[作業内容] 下記のブドウ畑に関する本文のうち、「ブドウの収穫が終わった後のブ」から「ン最後の光合成をするのです。」までを一字一句変えずに書き写すこと。

[本文]
ブドウの収穫が終わった後のブドウ畑は、日々冷たくなっていく空気にその葉を黄色く変化させながら「ほっ」と安堵の一息をつきます。
ブドウの樹はこれまで光合成により生み出される栄養の、その大部分を注ぎ込んでいた重い房が無くなったことで、少し寂しそうにも見えますが、同時にとてもさっぱりとした姿になります。
そしてその軽くなった体に秋の澄んだ光を浴びて、冬越しと来年の芽吹きのためのシーズン最後の光合成をするのです。



天候が比較的安定していたこと、またそのために葉や樹に大きく病気が発生しなかったことから、今年の晩秋のブドウ畑は健全に美しく黄色に染まりました。樹にエネルギーを蓄えた良い状態での冬季剪定と冬越しができるのではないかと思います。

しかし健全に黄色く、と申しましたが、ときどき我々の畑の中には鮮やかに赤く紅葉しているブドウの樹があります。多くの緑色の樹の中で、一本だけ紅葉する場合は、このブドウの樹が弱っているシグナルです。



この写真の場合は、『コウモリガ』という比較的大型の蛾の幼虫がブドウの幹に入り込んで、食害にあっているために起こってしまう現象なのです。ブドウ栽培において気を付けなくてはならない幾種類かの害虫がいます。このコウモリガはその一つで、我々は頭を抱える原因となっています。

コウモリガの幼虫はブドウの樹の生え際から幹の内部に侵入し、その丈夫な歯で幹をかじり掘りながら成長し、やがて幹をぐるりと一周して樹の地上部と地下部の栄養のやり取りを部分的に分断してしまうのです。

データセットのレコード
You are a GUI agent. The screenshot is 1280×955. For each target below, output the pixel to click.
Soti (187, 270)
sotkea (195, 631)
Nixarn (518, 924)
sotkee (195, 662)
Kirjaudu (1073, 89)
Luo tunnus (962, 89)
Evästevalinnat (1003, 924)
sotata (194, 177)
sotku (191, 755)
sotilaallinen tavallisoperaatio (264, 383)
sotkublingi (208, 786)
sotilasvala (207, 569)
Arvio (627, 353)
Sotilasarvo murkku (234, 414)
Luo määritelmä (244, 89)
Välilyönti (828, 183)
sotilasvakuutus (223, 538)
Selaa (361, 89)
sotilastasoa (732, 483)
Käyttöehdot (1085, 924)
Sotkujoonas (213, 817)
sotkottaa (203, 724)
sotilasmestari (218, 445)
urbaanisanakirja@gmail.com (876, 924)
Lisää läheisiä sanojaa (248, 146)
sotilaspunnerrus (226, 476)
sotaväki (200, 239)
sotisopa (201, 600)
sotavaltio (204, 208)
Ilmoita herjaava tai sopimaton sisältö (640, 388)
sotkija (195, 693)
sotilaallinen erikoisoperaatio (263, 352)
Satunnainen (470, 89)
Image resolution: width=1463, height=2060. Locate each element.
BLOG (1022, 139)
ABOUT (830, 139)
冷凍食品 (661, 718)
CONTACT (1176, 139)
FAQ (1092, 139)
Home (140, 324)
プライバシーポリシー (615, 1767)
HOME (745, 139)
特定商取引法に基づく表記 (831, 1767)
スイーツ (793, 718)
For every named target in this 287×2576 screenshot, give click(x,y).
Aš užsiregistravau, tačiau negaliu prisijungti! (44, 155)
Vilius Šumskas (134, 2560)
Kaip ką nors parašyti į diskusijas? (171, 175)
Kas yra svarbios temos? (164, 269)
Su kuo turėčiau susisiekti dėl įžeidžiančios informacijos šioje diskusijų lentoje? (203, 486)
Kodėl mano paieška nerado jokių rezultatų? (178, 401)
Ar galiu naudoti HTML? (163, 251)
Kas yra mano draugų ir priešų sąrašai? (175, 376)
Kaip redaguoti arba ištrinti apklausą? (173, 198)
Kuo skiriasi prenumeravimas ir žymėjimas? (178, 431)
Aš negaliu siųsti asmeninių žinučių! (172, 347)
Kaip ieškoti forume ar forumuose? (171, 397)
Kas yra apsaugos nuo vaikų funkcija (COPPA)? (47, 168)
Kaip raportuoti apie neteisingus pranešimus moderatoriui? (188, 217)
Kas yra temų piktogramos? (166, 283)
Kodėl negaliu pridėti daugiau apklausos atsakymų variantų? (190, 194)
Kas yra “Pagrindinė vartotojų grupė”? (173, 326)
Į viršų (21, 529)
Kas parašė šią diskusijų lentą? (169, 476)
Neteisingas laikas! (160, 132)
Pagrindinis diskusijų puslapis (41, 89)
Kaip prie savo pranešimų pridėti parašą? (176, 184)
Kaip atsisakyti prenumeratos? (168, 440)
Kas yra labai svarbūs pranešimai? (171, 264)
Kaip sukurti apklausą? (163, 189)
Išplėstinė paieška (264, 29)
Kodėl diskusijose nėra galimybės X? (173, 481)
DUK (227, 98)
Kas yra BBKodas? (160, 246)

[回答欄]
ブドウの収穫が終わった後のブドウ畑は、日々冷たくなっていく空気にその葉を黄色く変化させながら「ほっ」と安堵の一息をつきます。
ブドウの樹はこれまで光合成により生み出される栄養の、その大部分を注ぎ込んでいた重い房が無くなったことで、少し寂しそうにも見えますが、同時にとてもさっぱりとした姿になります。
そしてその軽くなった体に秋の澄んだ光を浴びて、冬越しと来年の芽吹きのためのシーズン最後の光合成をするのです。